Friday, December 29, 2006

Friday, Dec. 29, 2006

Today I will try to hold my camera again. My hand is still puffy, but I can make a fist. And I shot a little with a smaller camera yesterday. I’m ready to use the Mark 2 today.

I go to the school at about 9am. I am to meet another mataji, Chatalia. She will take me to some rural Indian villages where she teaches skills to women. She, two other women, a driver and I pile into what looks like a Hummer converted into a pick-up truck and bump down the road.

Where we go is unlike anyplace I have ever seen before. There are rolling fields of yellow mustard flowers. And green fields of wheat. The air is fresh and clean. It is quiet. We pass an occasional tractor or scooter. I feel like I am in southern France again.

And the people here are simple. In Vrindavan there is so much noise and muck; here there is the quiet, slow pace of farm life. Women knead cow dung into patties, and children run around in the dust. Puppies and calves sun themselves everywhere.

It’s so strange. The people here are just as poor or poorer than the people in Vrindavan, but there is less sadness. They seem happier to live simply. There are no beggars that I can see. And everyone is so friendly. Almost everyone we pass in the car greets us, and we greet them back.

We drop one woman off at a Food for Life sewing center, where she will help women learn how to sew. Chatalia tells me I can return later to take photos.

We drive on, and suddenly I spot a girl bathing buffalo in a pond. Can we stop, I ask, pointing? I hop out. Cows and buffalo eye me suspiciously as I crouch in the mud on the shore and shoot.

Finally we arrive at a village where Food for Life hosts adult education courses for women. They learn basic reading and health skills. If they are pregnant, Food for Life employees make sure they are getting check-ups and are doing well. I shoot one of the classes they are hosting.

Chatalia tells me we are stopping next at a place for village chapattis. They are about three times as thick as regular chapattis. Would I like some? My mouth tells me yes, but my stomach tells me no. I am being insanely vigilant in my last few days here so I don’t get sick again.

We head back to the school in almost half the time it took us to get to the villages. I want to come back, but I don’t know if I’ll have time.

****

I head back to MVT briefly to upload my photos and rest. What do I need to photograph in my remaining time here? What will I have time to shoot?

There are so many things left undone. My sickness really made me miss a lot. Damn.

I am frustrated. I have come all the way to India and feel like I am leaving before my job is done. I want to spend another month here. Vrindavan has grown on me.

****

I head back to the school again. Classes are just letting out, and children are going home. They are waiting in rickshaws to be pulled away. The lighting is just right.

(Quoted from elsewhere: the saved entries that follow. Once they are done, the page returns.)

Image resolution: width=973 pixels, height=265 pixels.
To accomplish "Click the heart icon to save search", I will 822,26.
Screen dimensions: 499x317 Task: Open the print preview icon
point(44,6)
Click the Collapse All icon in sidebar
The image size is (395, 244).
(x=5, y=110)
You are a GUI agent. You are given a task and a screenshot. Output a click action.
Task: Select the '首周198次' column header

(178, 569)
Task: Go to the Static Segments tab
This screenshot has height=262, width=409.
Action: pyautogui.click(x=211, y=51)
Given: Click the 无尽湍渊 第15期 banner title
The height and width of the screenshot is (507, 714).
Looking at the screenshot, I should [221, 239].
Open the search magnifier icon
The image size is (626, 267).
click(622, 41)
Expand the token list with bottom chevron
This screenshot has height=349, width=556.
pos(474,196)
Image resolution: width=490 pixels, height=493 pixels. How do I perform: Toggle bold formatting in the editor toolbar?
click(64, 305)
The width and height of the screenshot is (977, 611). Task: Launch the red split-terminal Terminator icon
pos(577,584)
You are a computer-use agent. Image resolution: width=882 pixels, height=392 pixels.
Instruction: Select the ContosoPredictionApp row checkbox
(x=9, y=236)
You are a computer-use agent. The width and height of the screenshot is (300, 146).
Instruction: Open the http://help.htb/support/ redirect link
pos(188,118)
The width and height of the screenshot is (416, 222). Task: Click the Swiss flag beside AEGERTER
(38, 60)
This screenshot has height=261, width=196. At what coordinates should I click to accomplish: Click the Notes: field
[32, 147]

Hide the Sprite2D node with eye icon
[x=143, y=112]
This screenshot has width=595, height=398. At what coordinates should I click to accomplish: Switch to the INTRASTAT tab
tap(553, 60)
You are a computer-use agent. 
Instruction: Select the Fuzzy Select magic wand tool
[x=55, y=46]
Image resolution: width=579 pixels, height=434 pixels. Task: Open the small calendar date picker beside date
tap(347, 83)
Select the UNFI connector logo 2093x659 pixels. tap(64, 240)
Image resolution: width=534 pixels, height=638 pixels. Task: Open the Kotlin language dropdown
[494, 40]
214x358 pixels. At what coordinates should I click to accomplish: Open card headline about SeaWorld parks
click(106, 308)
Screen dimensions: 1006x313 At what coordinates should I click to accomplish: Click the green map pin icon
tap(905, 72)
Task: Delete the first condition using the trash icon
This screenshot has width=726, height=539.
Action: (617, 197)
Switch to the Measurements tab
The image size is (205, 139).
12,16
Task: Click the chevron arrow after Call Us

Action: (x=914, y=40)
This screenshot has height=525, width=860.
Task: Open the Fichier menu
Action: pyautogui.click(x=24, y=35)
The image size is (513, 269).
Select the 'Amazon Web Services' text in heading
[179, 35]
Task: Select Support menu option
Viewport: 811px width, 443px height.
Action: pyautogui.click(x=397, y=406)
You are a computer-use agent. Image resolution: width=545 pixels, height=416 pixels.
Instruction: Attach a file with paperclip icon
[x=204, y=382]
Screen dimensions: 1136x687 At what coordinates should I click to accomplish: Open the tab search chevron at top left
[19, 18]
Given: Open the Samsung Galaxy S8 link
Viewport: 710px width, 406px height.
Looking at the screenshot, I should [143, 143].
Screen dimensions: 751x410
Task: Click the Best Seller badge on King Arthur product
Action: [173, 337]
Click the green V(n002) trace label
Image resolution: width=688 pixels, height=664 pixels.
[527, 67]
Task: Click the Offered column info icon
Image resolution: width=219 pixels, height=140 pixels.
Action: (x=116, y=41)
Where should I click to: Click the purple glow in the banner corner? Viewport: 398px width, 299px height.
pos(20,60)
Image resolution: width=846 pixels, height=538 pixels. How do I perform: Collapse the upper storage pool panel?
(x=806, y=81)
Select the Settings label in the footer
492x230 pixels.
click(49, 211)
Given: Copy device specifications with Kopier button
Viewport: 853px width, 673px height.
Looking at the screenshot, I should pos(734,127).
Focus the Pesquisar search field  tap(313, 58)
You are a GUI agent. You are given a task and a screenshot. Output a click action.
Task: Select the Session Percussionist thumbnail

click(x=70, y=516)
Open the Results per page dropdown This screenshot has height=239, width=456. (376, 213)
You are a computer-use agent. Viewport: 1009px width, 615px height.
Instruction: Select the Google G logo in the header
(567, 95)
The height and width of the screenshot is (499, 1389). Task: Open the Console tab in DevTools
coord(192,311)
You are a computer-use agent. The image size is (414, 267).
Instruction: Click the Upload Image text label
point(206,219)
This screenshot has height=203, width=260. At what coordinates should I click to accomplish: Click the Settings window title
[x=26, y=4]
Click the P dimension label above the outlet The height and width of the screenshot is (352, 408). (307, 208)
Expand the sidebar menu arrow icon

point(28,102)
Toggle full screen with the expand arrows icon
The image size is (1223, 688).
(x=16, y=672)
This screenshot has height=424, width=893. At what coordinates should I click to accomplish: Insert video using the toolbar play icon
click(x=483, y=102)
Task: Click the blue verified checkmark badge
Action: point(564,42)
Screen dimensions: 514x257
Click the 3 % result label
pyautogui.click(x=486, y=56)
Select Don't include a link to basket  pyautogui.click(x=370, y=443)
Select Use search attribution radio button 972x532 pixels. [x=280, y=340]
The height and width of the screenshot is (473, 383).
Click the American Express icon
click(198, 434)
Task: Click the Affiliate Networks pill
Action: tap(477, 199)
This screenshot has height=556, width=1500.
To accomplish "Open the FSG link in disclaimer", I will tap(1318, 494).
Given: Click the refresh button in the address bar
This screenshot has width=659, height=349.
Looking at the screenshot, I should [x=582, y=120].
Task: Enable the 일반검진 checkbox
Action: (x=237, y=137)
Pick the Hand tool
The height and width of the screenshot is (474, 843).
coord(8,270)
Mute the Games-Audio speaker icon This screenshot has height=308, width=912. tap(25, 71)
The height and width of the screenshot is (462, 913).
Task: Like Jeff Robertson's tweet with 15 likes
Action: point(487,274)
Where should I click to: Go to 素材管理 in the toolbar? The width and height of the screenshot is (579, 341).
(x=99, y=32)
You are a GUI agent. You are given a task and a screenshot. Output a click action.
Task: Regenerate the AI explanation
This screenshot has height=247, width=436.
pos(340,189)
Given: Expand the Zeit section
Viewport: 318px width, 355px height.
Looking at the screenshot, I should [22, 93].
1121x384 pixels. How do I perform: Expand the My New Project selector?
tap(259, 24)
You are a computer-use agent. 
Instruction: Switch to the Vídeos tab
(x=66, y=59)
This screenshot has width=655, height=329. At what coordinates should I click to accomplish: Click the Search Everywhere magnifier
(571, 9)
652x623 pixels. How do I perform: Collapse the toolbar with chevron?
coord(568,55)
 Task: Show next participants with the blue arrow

Yesterday I went out with Prashant and Nirguna mataji to help distribute blankets to needy families, and today I want to help finish the job. But they aren’t going today.

What to do in the waning hours of daylight? I wander up to the roof of the secondary school, which is still under construction. A woman is mixing cement there. Her son has come with her to her job because she can’t leave him at home. This is the case for many women, unless there are siblings to watch the child.

After this is the kitchri. Children and women from the villages flock to the primary school for the evening meal. One little girl leads her blind grandmother in with a stick.

There are other Westerners here today. From Spain. They will be here until the 2nd, a large group of them. They are sponsors of children in the school and will help pay for a boy’s surgery in Spain next month. The boy, Ajay, was burned and severely disfigured as a baby when a kerosene lamp fell on his bed.

I head home. Two more days. Not enough time.

1 comment:

Laura said...

Hey Lauren, your photos are amazing and everything you have done is incredible. In your blogs and especially with your photos you have really shown the problem of the situation with women in Vrindavan well; it's really moving. Good luck with your last few days and I can't wait to hear more about your experience at school!